You need to add tSleep component to slow down process, and avoid frequent requesting to web server, it may block your IP address. Other wise there are options but need to add like proxy. It will be added in next version, right now I am too busy. 
 
One Star

Re: tHTMLinput

With a tSleep:
Démarrage du job GetCurrency_BNH_HTML a 15:45 27/07/2015.
connecting to socket on port 3510
connected
Exception in component tHTMLInput_2
java.lang.NullPointerException
    at pmi.getcurrency_bnh_html_0_1.GetCurrency_BNH_HTML.tHTMLInput_2Process(GetCurrency_BNH_HTML.java:1478)
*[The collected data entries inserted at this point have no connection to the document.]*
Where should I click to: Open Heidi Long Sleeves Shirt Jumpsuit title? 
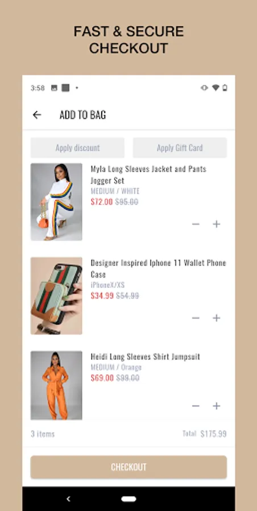[x=146, y=357]
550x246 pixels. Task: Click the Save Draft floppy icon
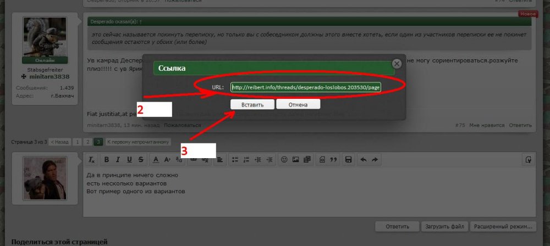[348, 160]

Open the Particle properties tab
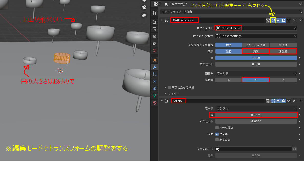coord(154,74)
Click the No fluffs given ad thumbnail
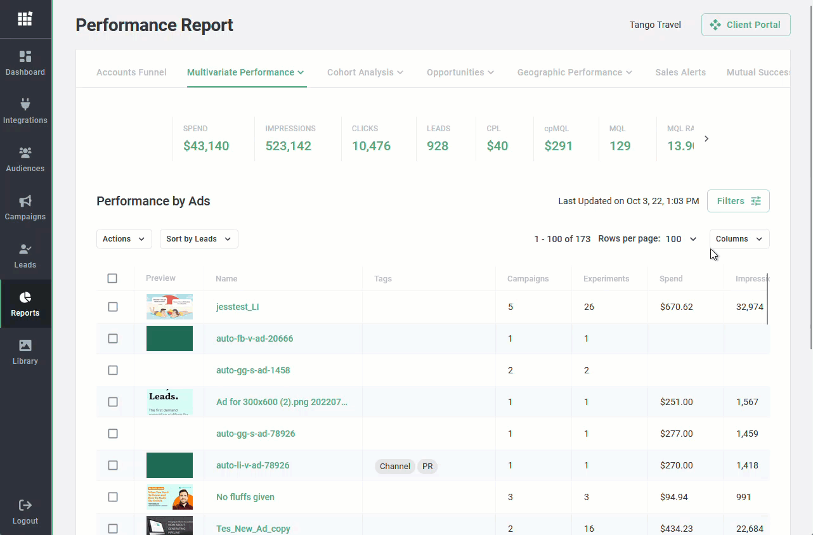The image size is (813, 535). [169, 497]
    at pmi.getcurrency_bnh_html_0_1.GetCurrency_BNH_HTML.tSleep_1Process(GetCurrency_BNH_HTML.java:2076)
    at pmi.getcurrency_bnh_html_0_1.GetCurrency_BNH_HTML.runJobInTOS(GetCurrency_BNH_HTML.java:2338)
    at pmi.getcurrency_bnh_html_0_1.GetCurrency_BNH_HTML.main(GetCurrency_BNH_HTML.java:2159)
disconnected
Job GetCurrency_BNH_HTML terminé à 15:46 27/07/2015.